GIVEN PASSAGE:
++++

Hello,
I would like to point out, that when I use a BamViews object that was defined with a specific bamRanges with the summarizeOverlaps method, the whole Bam file is loaded into Memory, if I do not explicitly provide the param argument.
Here is an example
library(GenomicAlignments)
tiny_bam <- system.file("extdata", "ex1.bam", package="Rsamtools", mustWork=TRUE)
fl <- c(tiny_bam,tiny_bam)
rngs <- GRanges(c("seq1", "seq2"), IRanges(1, c(15, 15)))
samp <- DataFrame(info=c("ex1","ex2"), row.names=c("ex1","ex2"))
# define the BamViews for multiple files using Rsamtools
view <- BamViews(bamPaths = fl, bamSamples=samp, bamRanges=rngs)
So these function calls will have different memory footprints because in one case we are loading the whole BAM file,
se <- summarizeOverlaps(view, mode=Union, ignore.strand=TRUE)
while in the other we only load the reads that are in the given ranges.
se <- summarizeOverlaps(view,
mode=Union,
ignore.strand=TRUE,
param=ScanBamParam(which = rngs))
I saw in the source code of the readGAlignments method for BamViews (https://github.com/Bioconductor/GenomicAlignments/blob/master/R/readGAlignments.R#L138-L159) that one could actually internally update the scanBamParam() by using the bamRanges() of the BamViews object, which would remove the necessity of providing the ranges a second time with param argument.
I think this would improve usability of the function and just wanted to let the developers of the very good GenomicAlignments package know.
Best,
Alex

++++

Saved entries
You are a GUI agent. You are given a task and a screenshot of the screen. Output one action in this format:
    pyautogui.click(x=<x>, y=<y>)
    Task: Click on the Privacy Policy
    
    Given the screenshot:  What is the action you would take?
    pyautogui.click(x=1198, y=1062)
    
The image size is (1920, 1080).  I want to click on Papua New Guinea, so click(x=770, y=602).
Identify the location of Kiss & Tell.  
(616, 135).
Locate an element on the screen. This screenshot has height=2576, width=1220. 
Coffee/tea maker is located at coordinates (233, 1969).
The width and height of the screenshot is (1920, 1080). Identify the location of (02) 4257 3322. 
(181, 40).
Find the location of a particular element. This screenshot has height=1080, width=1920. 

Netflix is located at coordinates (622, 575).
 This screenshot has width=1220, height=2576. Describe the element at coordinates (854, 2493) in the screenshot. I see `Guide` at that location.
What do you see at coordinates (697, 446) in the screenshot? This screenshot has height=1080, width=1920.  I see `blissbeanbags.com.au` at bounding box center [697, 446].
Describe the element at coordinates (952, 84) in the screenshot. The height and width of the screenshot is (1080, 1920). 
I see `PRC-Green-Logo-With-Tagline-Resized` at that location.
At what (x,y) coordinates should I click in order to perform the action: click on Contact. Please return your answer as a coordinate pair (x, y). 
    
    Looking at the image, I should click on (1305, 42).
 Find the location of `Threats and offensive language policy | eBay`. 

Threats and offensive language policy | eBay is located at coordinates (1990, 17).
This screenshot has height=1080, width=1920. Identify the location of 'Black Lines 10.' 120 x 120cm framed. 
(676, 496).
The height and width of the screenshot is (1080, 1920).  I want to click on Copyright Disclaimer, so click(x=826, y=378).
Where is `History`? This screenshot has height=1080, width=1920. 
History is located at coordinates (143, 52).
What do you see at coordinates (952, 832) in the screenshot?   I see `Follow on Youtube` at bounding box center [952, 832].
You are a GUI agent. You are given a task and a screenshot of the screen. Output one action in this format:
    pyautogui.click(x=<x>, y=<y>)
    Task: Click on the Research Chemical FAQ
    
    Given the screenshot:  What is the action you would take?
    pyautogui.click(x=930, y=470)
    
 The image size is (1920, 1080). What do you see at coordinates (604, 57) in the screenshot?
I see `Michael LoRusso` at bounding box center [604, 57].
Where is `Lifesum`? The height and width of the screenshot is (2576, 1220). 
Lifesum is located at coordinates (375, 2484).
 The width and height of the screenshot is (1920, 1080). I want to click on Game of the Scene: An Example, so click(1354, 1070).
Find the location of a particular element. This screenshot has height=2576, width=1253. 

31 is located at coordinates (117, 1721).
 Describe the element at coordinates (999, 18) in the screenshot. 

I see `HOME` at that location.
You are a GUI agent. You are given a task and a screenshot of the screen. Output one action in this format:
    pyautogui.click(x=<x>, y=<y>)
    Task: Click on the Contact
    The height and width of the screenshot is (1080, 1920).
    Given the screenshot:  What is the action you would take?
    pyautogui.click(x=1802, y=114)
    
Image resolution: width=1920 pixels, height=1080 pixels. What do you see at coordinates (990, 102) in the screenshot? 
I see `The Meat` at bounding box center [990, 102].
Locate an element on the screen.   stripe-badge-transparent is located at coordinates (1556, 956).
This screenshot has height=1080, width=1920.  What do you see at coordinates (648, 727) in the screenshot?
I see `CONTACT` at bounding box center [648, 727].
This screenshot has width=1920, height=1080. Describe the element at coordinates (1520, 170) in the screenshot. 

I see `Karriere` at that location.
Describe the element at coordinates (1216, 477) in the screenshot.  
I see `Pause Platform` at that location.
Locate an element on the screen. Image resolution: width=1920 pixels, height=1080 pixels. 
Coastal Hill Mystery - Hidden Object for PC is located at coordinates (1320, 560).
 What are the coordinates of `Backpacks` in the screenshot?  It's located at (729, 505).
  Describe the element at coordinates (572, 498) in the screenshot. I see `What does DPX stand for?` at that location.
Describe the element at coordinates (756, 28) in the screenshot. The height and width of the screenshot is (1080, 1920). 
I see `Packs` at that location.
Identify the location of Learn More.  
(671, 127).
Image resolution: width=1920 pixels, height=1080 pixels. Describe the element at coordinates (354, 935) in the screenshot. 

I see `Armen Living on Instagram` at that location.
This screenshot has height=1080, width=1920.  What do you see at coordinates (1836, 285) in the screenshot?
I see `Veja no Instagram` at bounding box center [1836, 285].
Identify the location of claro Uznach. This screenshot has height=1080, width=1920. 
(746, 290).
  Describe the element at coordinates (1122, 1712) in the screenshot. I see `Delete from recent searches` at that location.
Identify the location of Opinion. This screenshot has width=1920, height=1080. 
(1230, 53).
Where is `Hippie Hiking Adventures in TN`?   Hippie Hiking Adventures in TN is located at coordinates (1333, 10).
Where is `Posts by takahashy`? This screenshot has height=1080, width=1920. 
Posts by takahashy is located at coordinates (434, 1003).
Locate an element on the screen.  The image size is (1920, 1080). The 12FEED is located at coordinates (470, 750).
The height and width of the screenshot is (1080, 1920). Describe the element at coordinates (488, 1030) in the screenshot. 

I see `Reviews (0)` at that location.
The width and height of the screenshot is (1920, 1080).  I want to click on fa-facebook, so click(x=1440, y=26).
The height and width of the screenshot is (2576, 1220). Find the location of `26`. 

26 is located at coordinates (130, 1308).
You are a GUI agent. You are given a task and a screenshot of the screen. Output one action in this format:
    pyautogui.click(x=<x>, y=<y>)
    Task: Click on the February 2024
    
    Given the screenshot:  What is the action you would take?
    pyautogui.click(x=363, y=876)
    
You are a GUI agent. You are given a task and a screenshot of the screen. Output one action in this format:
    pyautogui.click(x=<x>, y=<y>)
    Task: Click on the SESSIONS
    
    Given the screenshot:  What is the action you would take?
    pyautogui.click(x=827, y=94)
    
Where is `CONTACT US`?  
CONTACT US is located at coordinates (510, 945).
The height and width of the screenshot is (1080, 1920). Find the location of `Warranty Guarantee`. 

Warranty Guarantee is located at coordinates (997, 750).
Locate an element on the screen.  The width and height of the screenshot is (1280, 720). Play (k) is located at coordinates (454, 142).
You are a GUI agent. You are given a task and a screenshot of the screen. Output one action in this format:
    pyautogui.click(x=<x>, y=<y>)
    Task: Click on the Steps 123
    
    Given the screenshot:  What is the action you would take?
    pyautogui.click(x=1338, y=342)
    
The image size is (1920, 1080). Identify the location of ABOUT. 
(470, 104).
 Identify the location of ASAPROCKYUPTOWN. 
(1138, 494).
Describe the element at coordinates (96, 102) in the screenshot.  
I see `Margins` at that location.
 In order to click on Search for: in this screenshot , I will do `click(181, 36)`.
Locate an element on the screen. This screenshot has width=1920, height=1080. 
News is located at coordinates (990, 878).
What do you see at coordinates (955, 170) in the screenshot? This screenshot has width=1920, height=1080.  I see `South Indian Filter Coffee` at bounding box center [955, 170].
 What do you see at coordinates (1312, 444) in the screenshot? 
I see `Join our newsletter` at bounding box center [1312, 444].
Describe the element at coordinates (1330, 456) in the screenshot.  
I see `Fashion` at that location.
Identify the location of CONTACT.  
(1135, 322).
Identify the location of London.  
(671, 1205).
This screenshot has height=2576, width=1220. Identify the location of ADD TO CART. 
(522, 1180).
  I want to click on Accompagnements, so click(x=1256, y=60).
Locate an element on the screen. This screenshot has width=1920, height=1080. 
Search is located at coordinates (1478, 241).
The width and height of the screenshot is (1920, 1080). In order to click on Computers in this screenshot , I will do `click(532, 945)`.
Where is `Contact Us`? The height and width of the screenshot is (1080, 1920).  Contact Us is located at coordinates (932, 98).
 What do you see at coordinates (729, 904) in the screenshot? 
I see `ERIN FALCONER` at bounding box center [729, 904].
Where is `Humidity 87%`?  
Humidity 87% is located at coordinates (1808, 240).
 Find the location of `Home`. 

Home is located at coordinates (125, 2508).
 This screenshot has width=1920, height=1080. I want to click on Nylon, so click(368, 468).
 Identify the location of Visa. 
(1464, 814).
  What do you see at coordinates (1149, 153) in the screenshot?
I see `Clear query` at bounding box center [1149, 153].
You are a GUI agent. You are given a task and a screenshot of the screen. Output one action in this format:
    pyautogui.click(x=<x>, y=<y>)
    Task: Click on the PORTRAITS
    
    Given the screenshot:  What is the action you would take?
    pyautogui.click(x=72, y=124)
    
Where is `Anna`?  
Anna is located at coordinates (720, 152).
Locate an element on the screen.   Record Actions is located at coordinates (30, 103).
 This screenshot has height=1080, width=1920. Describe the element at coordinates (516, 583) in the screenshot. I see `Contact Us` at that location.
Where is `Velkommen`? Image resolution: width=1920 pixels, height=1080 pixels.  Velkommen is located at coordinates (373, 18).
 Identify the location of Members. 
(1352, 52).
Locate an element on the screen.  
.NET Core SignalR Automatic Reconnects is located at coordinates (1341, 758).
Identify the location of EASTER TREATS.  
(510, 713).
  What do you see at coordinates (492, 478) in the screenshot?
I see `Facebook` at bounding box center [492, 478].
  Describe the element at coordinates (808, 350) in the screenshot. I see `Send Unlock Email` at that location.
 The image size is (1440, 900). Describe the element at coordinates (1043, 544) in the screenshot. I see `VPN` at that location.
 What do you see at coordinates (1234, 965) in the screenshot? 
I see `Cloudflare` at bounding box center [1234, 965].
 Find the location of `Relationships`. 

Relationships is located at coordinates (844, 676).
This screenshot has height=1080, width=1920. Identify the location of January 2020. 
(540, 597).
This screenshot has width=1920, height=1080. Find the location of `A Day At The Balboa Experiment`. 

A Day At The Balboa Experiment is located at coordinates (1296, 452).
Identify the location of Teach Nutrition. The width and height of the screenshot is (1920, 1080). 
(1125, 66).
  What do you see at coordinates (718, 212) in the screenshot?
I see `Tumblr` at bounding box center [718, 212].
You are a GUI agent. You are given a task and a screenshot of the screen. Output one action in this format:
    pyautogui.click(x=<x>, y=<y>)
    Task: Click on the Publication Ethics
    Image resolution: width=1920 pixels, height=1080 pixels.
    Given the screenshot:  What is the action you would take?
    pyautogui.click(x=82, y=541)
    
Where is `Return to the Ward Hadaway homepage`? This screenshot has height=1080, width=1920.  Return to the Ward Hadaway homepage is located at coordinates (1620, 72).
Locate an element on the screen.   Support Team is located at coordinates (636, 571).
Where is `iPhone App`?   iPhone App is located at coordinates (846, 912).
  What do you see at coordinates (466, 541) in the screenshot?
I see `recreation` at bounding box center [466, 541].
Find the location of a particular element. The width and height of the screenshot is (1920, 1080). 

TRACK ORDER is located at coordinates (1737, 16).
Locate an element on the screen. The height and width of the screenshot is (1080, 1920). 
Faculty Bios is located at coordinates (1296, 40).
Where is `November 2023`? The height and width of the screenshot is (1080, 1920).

++++

EXERCISE REQUIREMENTS:
Write out the stretch of the post that opens with the words "So these function" and closes with "summarizeOverlaps(view, mode=Union, ignore.strand=TRUE)". Rely on the post alone.

PROBLEM SOLUTION:
So these function calls will have different memory footprints because in one case we are loading the whole BAM file,
se <- summarizeOverlaps(view, mode=Union, ignore.strand=TRUE)